→ Fragmento:
Aunque han pasado ya algunos días, todo sigue pareciéndome novedoso. Y, sin embargo, interiormente me siento tan natural “como pez en el agua”. Pertenezco por completo a Jesucristo —ahora de un modo nuevo— y para toda la eternidad.
Recuerdo que la noche previa a la ordenación, después de repasar la celebración junto con un hermano de mi Congregación, me retiré a mi habitación y me quedé mirando un cuadro del Sagrado Corazón. Pensaba en la entrega total e ilimitada con la que me iba a ofrecer al Señor. Recuerdo que, en particular, llamaba mi atención la promesa de “imitar siempre a Cristo” que hacen los ordenandos. Tal vez podría decirse que resume y engloba a todas las demás. Es una promesa de tal envergadura que, ciertamente, sólo con la gracia de Dios podría atreverme a hacer.

→ Material proporcionado:

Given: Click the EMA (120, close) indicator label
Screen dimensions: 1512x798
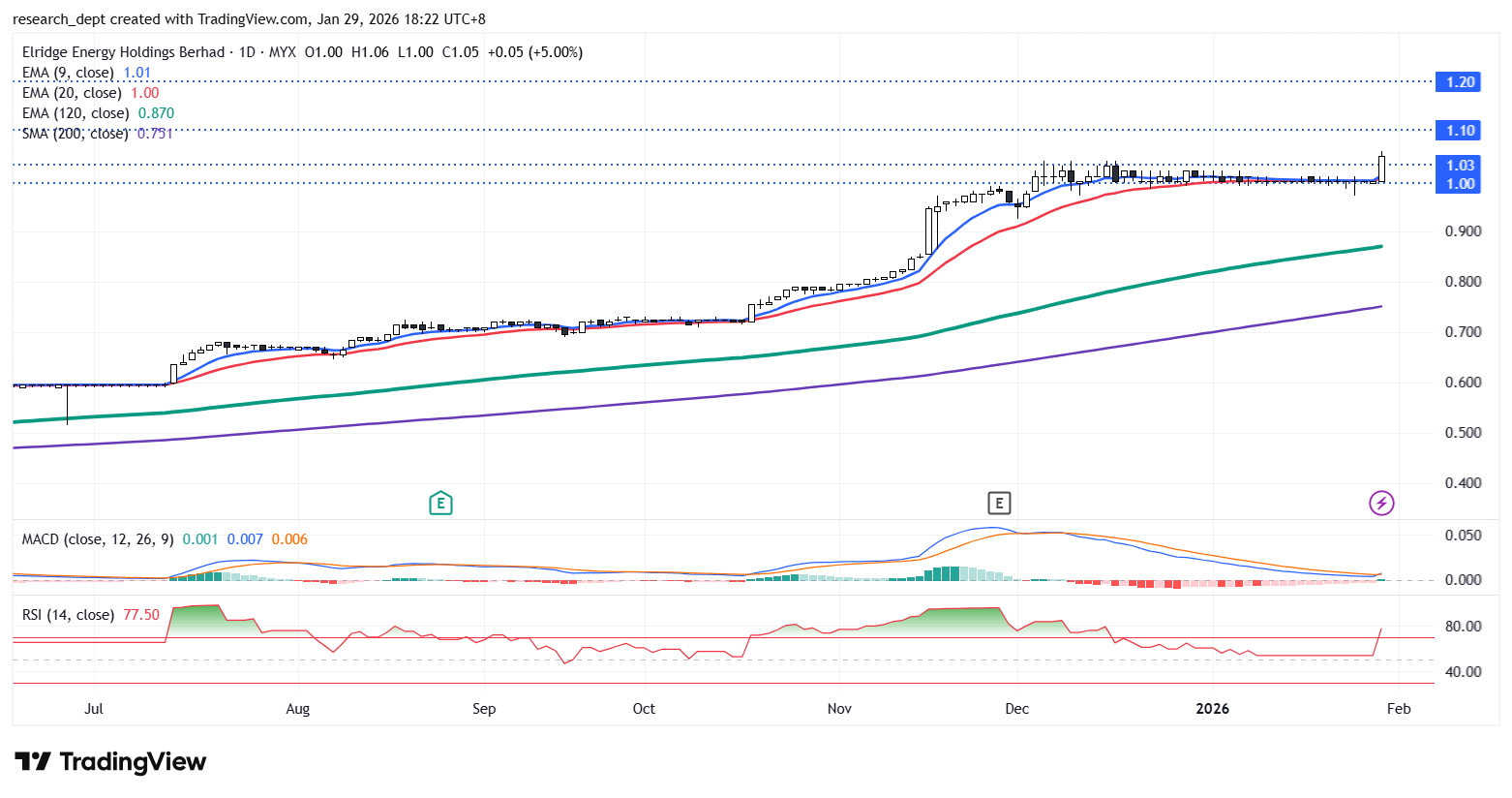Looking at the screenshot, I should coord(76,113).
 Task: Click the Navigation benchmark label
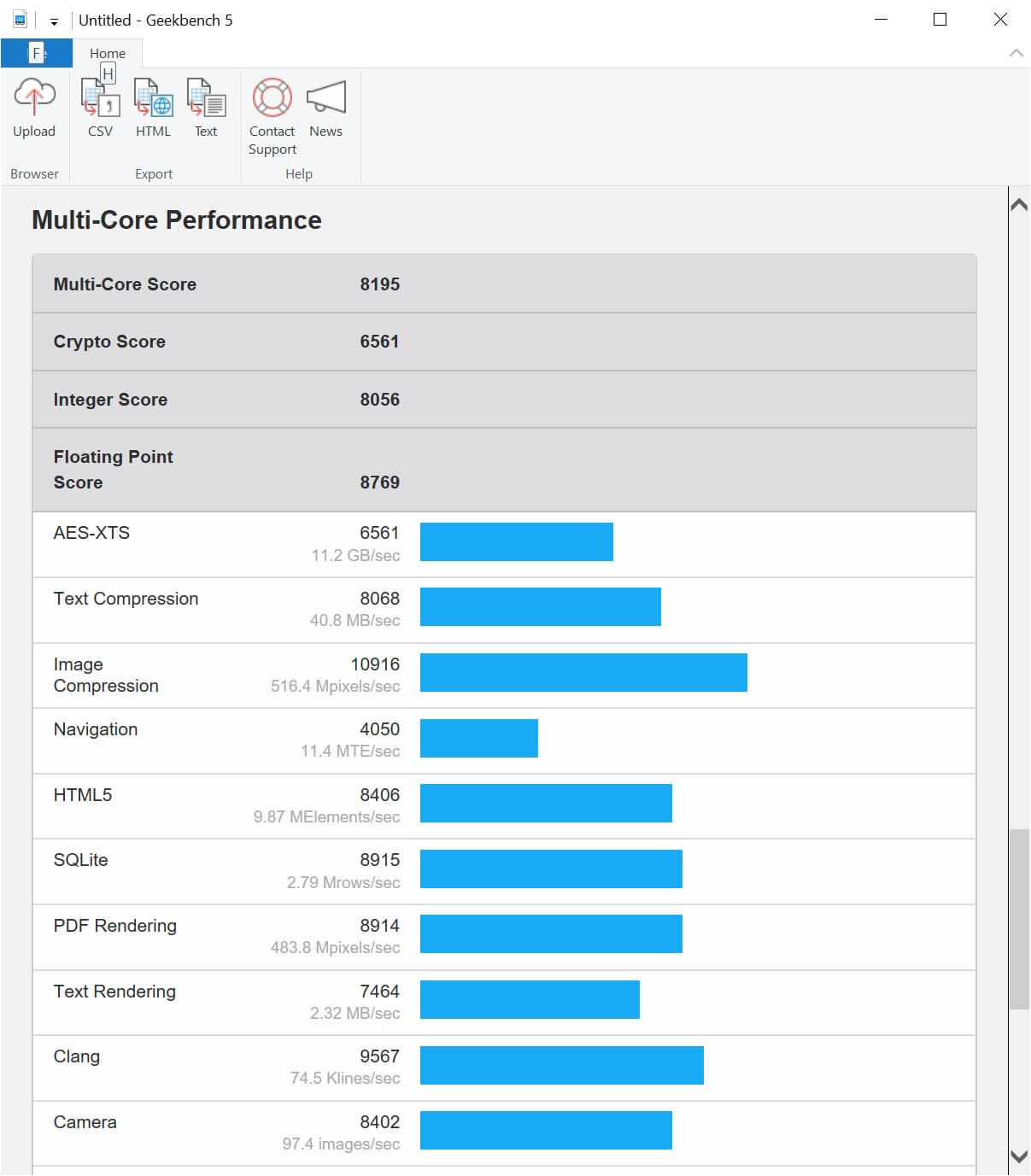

→ Trabajo pendiente:
a - ¿Qué palabras del fragmento sobre la ordenación llevan mayúscula inicial sin estar al comienzo de una oración? Menciónalas todas.
b - Continúa el fragmento sobre la ordenación a partir de su última oración.

→ Resultados por tarea:
a - Jesucristo, Congregación, Sagrado, Corazón, Señor, Cristo y Dios.

b -
Llegado el día, después del desayuno, recorrí la larguísima distancia de ciento cincuenta metros, que separan la Catedral de nuestro Oratorio.
Me adelanté al resto de mis hermanos de comunidad, pues había sido citado allí a una hora más temprana para preparar la celebración.
Ésta comenzó con el canto del Veni Creator; pidiendo de este modo que el Espíritu Santo descendiera sobre nosotros.
También recuerdo entrañablemente las letanías de los santos: todos esos amigos e intercesores del Cielo estaban acompañándonos verdaderamente ese día.
A pesar de haber hecho el propósito de intentar concentrarme en el misterio que Dios iba a realizar, y así no dispersarme en exceso en aspectos externos o secundarios, lo cierto es que no pude evitar que los nervios me acompañaran durante un buen rato.
No obstante, todo cambió durante la oración consecratoria: Dios había obrado su milagro, y ya era suyo para siempre.
Por mi parte, simplemente me había ofrecido al Señor poniéndome en sus manos, y Él había hecho el resto.
Quedé mucho más tranquilo a partir de ese momento, y el resto de la celebración lo viví con una gran paz.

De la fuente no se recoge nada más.